> **Aim of the exercise**
Please write out exactly the line containing "You are a GUI" below and every line after it, through the last one, but leave out any pictures.

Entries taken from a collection
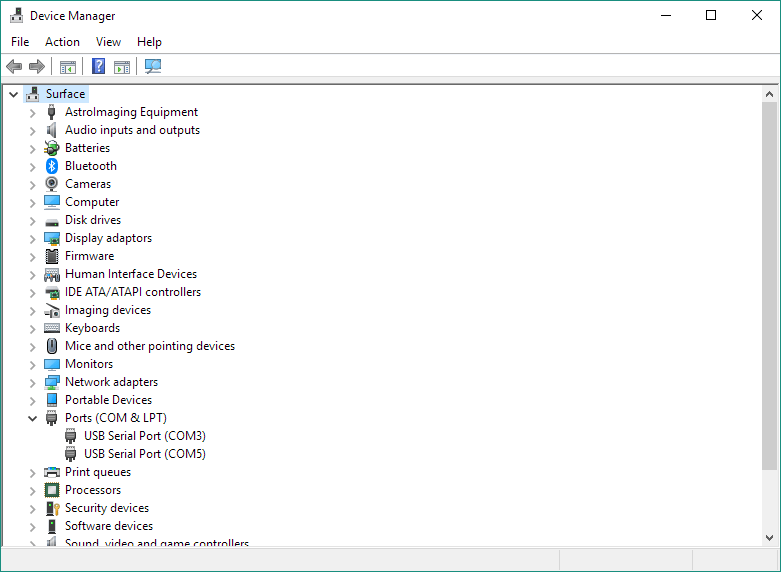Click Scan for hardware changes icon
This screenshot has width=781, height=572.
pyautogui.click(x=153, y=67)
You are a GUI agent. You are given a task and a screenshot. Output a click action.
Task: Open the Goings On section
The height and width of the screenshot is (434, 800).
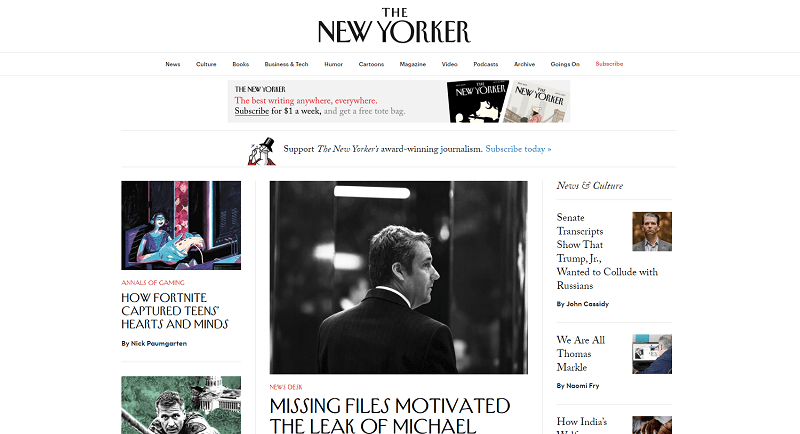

> **Answer**
You are a GUI agent. You are given a task and a screenshot. Output a click action.
Task: Open the Goings On section
The height and width of the screenshot is (434, 800).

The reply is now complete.